Monsanto's own memos are part of Johnson's claim.

"The internal correspondence noted by Johnson could support a jury finding that Monsanto has long been aware of the risk that its glyphosate-based herbicides are carcinogenic," wrote Judge Curtis Karnow in his ruling (.pdf link).  The company allegedly "continuously sought to influence the scientific literature to prevent its internal concerns from reaching the public sphere and to bolster its defenses in products liability actions," said the judge, "Thus there are triable issues of material fact."

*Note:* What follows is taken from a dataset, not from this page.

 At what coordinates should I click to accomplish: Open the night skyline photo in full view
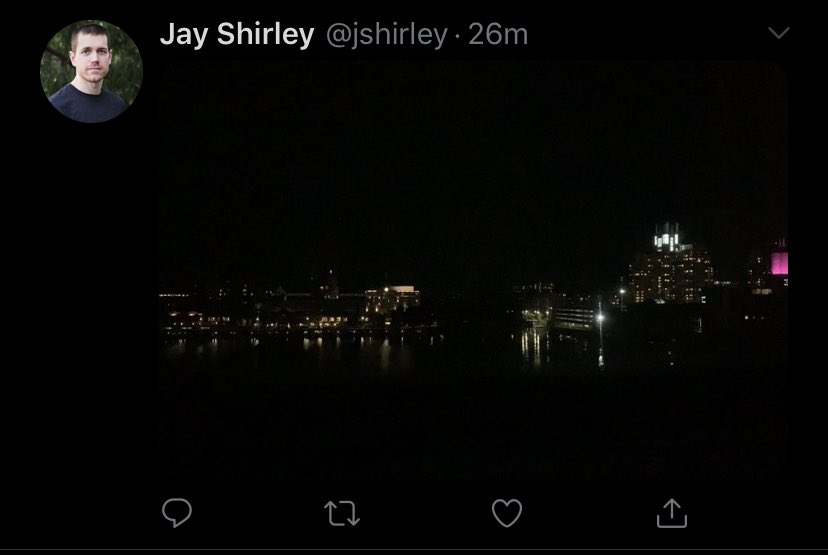473,270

More than 400 people are suing Monsanto in US District Court in San Francisco claiming that alleging exposure to Roundup caused them, or their loved ones, to develop non-Hodgkin lymphoma (NHL).  Another case is scheduled for trial in October in Saint Louis, Missouri, Monsanto's home town.

Monsanto denies this, maintain its products are safe, and will come to court armed with an EPA draft risk assessment of glyphosate which concludes that the weed killer is not likely carcinogenic.